La direction générale et la direction financière sont les sponsors naturels pour porter ce projet d’entreprise. La DSI n’est pas en reste, elle joue son rôle de fonction support pour garantir la sécurité et la protection des données en attendant d’absorber ces nouvelles compétences.

Comment identifier les processus éligibles à la robotisation ? Quelles sont les conséquences au quotidien dans le suivi de ces processus et au sein des équipes ?

Seuls les gestes métiers stables (mais non industrialisés dans l’ERP) basés sur des données numérisées sont robotisables. Par convention, la maturité d’un processus est vérifiable via un arbre de décision reprenant toutes ses règles de gestion. Ce travail de formalisation précède la spécification et est généralement l’occasion de rationaliser et d’optimiser les actions de collecte des données, de retraitement et de restitution. Enfin la priorité est donnée aux actions répétitives et fréquentes pour logiquement optimiser les gains. En production, le métier est autonome dans le pilotage des assistants digitaux. Un tableau de bord spécifique reprend les indicateurs sous forme de calendrier, identifie les points de blocage et les rejets. La maitrise et la maintenance du processus automatisé est une des clés de l’amélioration continue. La fonction finance doit donc être partie prenante dans la maintenance des robots, l’identification des causes des éventuelles anomalies et les solutions apportées.

Du processus initial au processus robotisé : les étapes-clés d’une transition réussie

L’interdépendance entre la solution informatique, les processus robotisés et les ressources humaines, nécessite un dispositif de conduite du change-ment, porté par les sponsors du pro-jet afin de fédérer l’équipe, identifier les évolutions d’organisation et encourager l’innovation permanente.

L’entreprise a deux options pour intégrer les robots dans son quotidien : ajuster progressivement ou réorganiser de manière disruptive l’organisation.

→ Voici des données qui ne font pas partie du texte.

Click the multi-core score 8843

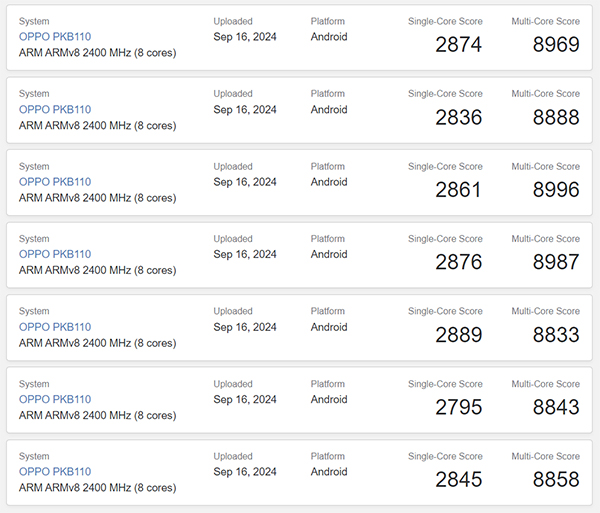[x=556, y=407]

Le choix dépend généralement des réponses apportées à quelques questions : l’équipe est-elle réceptive au changement ? Les profils sont-ils évolutifs ? Les gains de temps sont-ils répartis sur l’ensemble de l’organisation ? La transformation s’inscrit-elle dans un calendrier identique à l’attrition des effectifs ? Le succès de la transformation dépend aussi et surtout de l’implication des salariés face aux projets d’automatisation. L’acculturation aux nouvelles technologies et la formation sont des prérequis pour que le temps sauvé soit une véritable opportunité pour les collaborateurs de se recentrer sur le métier de leur entreprise, augmenter leur périmètre d’intervention et monter en responsabilité sur le pilotage administratif des nouveaux processus. Le nombre d’intervenants dans la direction financière tend à être rationalisé avec l’automatisation. Les profils strictement financiers ne seront plus la norme. Plus autonomes avec un niveau de responsabilité plus fort, les collaborateurs auront à résoudre de nouvelles problématiques. Si la révolution technologique a toujours précédé les changements majeurs dans les organisations, l’entreprise robotisée aura à repenser la relation entre ses salariés, ses fournisseurs et ses clients.